» WHAT THE EXERCISE ASKS
Only the lines below from the one containing "Click the Top priorities of changes heading" through the one containing "You are a computer-use" belong in the answer, set down exactly, with the pictures left out.

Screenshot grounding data
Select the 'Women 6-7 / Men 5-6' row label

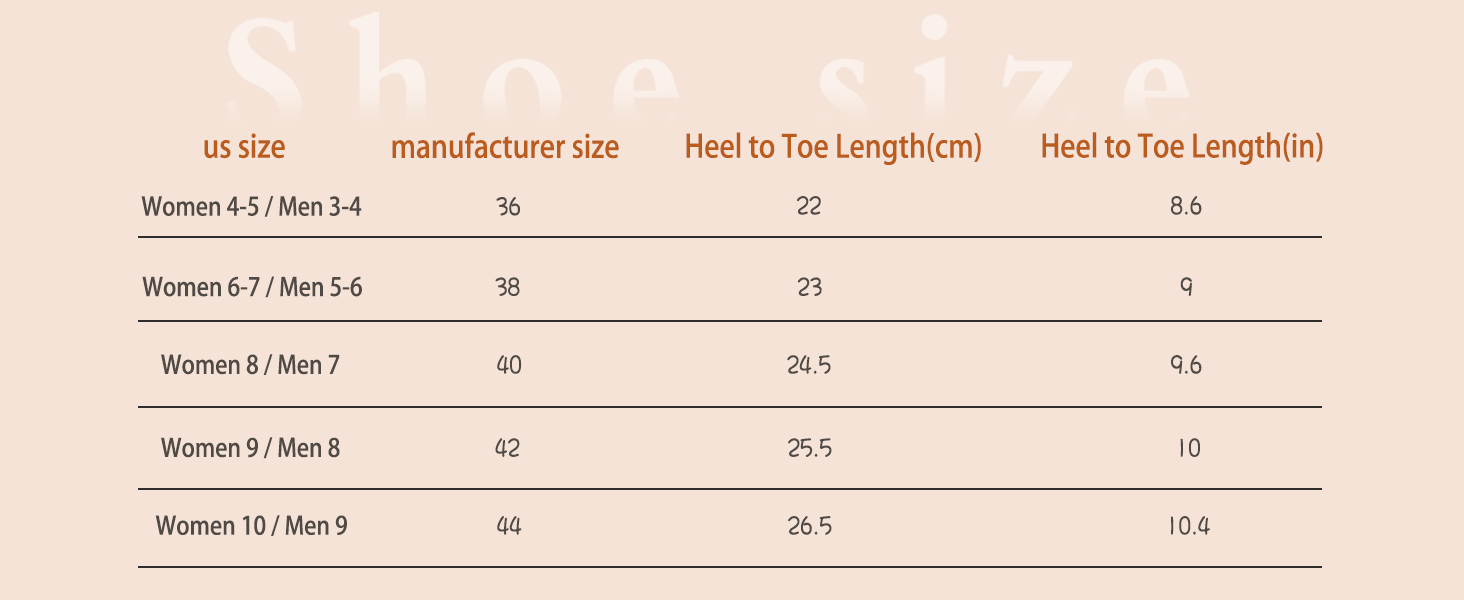coord(252,288)
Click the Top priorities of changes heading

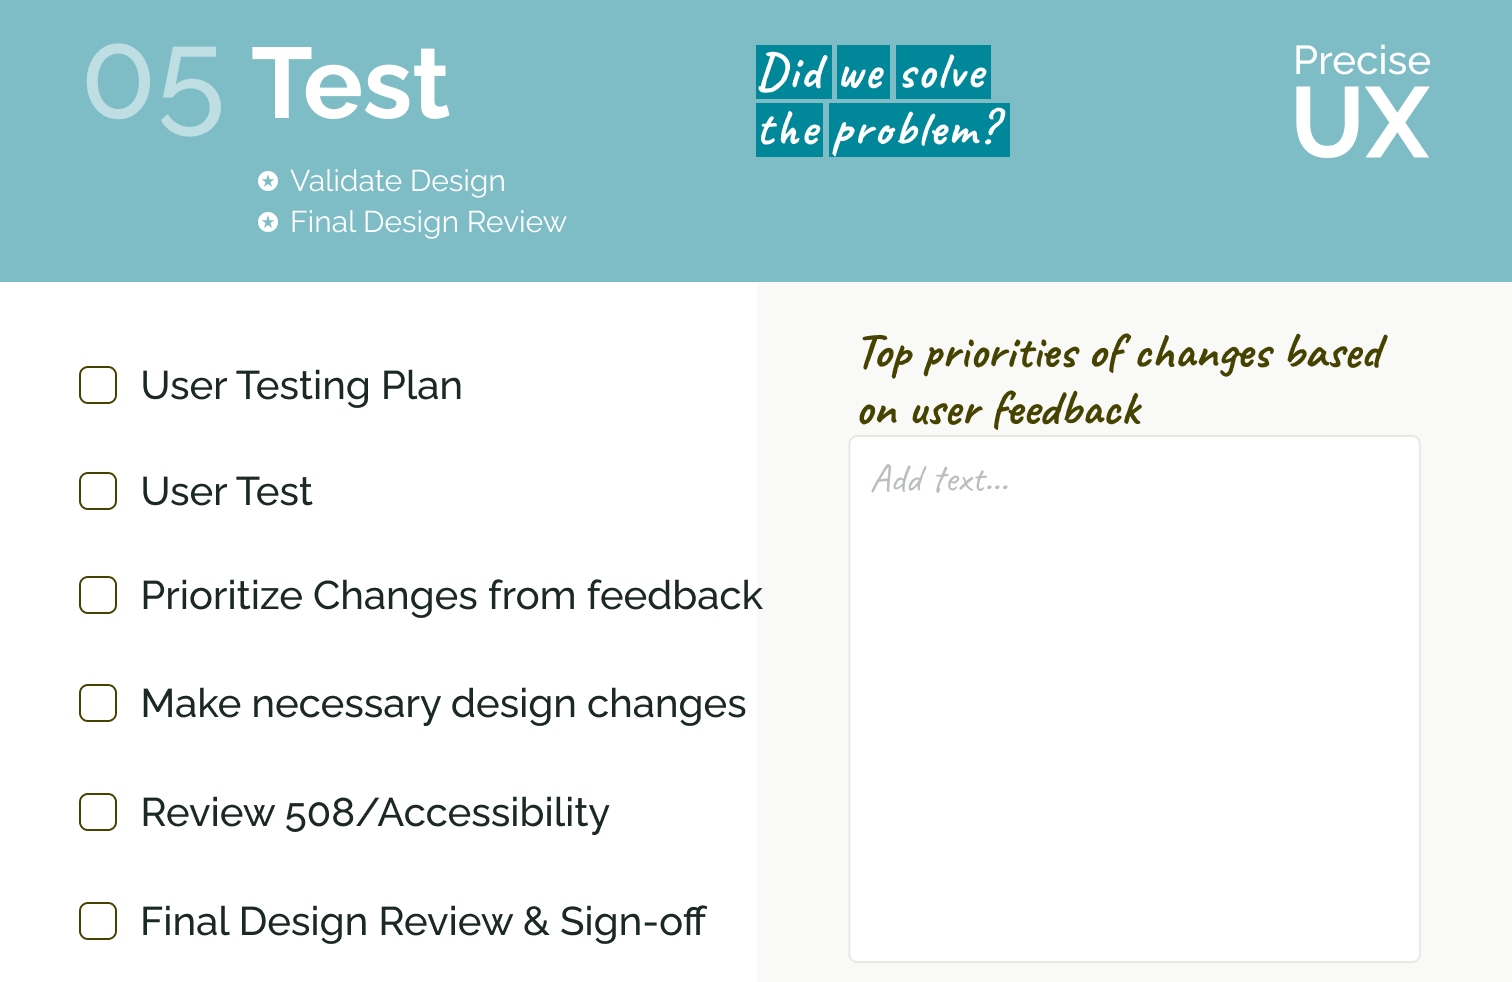(x=1120, y=381)
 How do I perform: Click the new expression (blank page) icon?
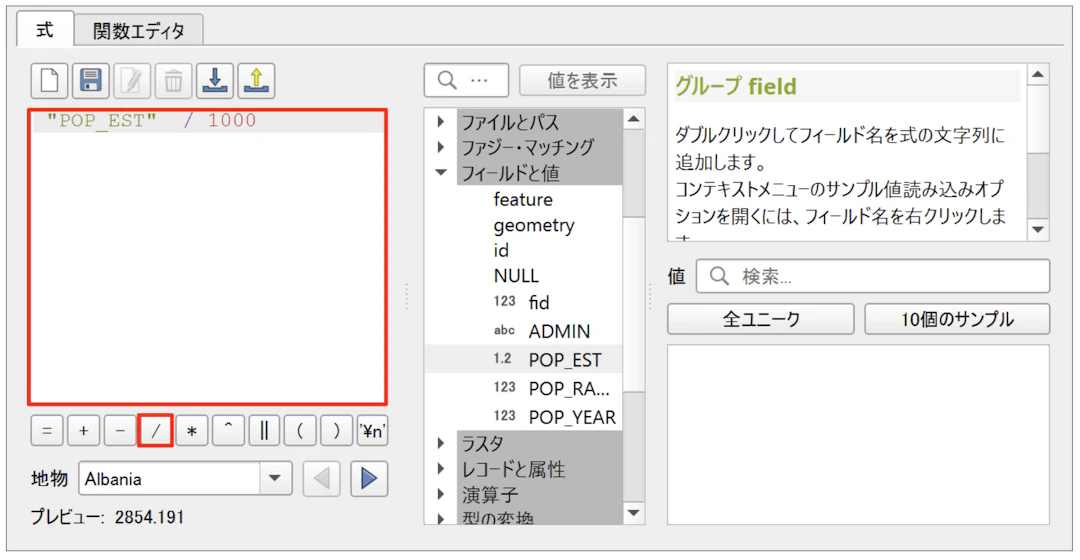click(x=49, y=81)
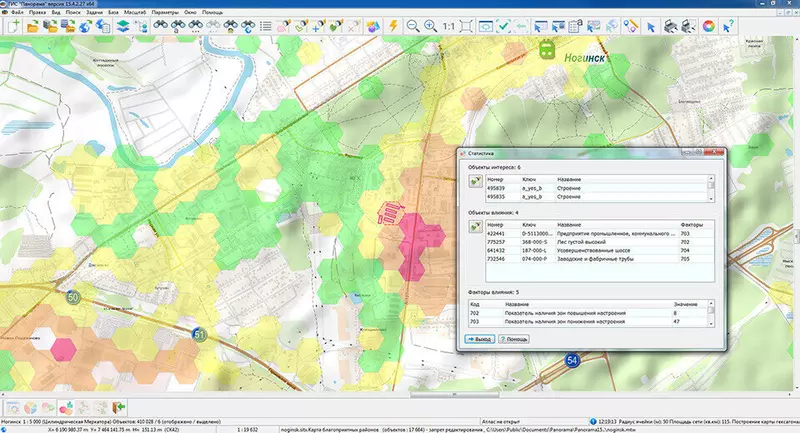Click the zoom out magnifier icon
The height and width of the screenshot is (433, 800).
coord(412,27)
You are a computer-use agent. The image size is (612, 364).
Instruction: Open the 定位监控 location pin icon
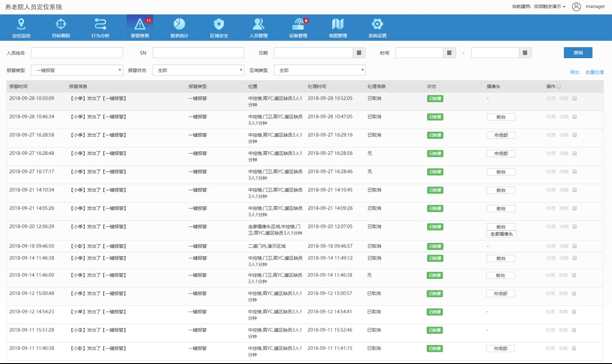point(21,24)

» OUTPUT FOR THIS EXERCISE
Click the Top priorities of changes heading

(x=1120, y=381)
 How do I perform: Click the new expression (blank page) icon?
click(x=49, y=81)
Click the zoom out magnifier icon
The height and width of the screenshot is (433, 800).
coord(412,27)
You are a computer-use agent. The image size is (612, 364).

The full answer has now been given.